▶ WHAT IS EXPECTED:
Set down, word for word, the part of the passage about caring for a mother after her foot surgery between "I’m spending this" and "care for herself.", inclusive.
PASSAGE SHOWN Block Start
I’m spending this week caring for my mother, who had surgery
yesterday to repair the joint of her right big toe, which was badly out of
alignment. The procedure went well but of course she can’t put any weight on
her foot for at least 3 weeks and so needs assistance. My sister and her sister
are going to come in shifts over the 3 weeks so she has help until she is able
to walk and drive again. So I am here in the house I grew up in, helping my mom
get around, making sure she takes her medicine on time and ices her foot, bringing
her food and tending her two cats. It’s an odd sort of role reversal, caring
for my parent. My husband and I have been very blessed; our parents are all
still very healthy and capable. So this is a new experience, taking care of a
parent who temporarily can’t care for herself.
When I was a teenager my mother told me that no matter how
big I got, I would always be her baby. At the time the statement was both
reassuring and frustrating, but from my adult perspective it has turned out to
be a simple truth. In many ways I know I am still my mother’s baby. She sends
me an Easter basket every year still. She spoils me at Christmas time and on my
birthday (she spoils my daughter even more, of course). She makes my favorite
soup and cookies for me when I come to visit and when she comes to visit me she
helps us around the house still. When I broke my ankle this winter she came
several times to help us with our daughter and just to be with me. It’s very
reassuring to me, knowing I can always count on my mom to take care of me if I
need her. So it’s somewhat disorienting now, to be the caregiver. I know that
my mom feels that same sense of dislocation because she commented to me that
she is the mommy, and she is supposed to be taking care of me.
I find myself both anxious and also somewhat pleased to be
helping. I got a kick out of the nurse calling me “the responsible person” and
I teased my Mom about me being in charge this week. I am proud that I have
become a competent, skilled person who is able to take care of her mother, but
I also feel an intense desire to do it right. As a consequence, I think I might
be driving my mom a little crazy with my fussing over making sure she eats
before her pain medicine and my nagging to be careful with the knee scooter. My
mom, of course, wants to be as independent as possible. I do feel a lot of
empathy for her post-op pain and her one-legged life having just been through 7
weeks of no weight bearing this winter after surgery. I am eager to share my
tips and strategies for maneuvering around the house and getting things done
(safely) on the knee scooter. I am full of “I did it this way’s” and “this is
what happened to me’s” and “maybe try it such and such a way’s.”
PASSAGE SHOWN Block End
DATA EXTRACTS Block Start
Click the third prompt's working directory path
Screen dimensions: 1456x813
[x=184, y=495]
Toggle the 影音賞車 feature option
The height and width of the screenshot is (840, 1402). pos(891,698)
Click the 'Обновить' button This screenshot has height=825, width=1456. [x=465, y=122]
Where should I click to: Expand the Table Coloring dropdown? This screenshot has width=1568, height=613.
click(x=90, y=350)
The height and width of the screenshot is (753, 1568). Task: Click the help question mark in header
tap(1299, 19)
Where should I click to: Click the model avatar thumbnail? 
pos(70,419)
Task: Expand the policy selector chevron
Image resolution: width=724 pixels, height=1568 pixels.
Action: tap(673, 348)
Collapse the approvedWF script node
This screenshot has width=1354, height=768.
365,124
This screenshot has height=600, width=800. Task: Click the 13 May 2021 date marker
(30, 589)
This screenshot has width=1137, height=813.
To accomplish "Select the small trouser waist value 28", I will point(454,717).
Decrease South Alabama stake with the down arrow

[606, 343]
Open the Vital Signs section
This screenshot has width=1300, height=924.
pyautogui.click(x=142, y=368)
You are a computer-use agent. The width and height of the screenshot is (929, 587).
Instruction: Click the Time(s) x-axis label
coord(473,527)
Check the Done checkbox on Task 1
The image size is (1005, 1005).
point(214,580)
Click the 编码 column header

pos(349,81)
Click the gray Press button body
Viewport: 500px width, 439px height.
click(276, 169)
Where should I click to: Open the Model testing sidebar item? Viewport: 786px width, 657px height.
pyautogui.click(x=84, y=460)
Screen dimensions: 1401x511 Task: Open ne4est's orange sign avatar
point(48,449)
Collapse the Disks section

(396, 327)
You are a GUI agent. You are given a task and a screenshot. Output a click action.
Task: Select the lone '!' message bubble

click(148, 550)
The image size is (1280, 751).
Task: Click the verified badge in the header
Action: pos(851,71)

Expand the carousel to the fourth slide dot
DATA EXTRACTS Block End
▶ REPLY TO THE TASK:
I’m spending this week caring for my mother, who had surgery
yesterday to repair the joint of her right big toe, which was badly out of
alignment. The procedure went well but of course she can’t put any weight on
her foot for at least 3 weeks and so needs assistance. My sister and her sister
are going to come in shifts over the 3 weeks so she has help until she is able
to walk and drive again. So I am here in the house I grew up in, helping my mom
get around, making sure she takes her medicine on time and ices her foot, bringing
her food and tending her two cats. It’s an odd sort of role reversal, caring
for my parent. My husband and I have been very blessed; our parents are all
still very healthy and capable. So this is a new experience, taking care of a
parent who temporarily can’t care for herself.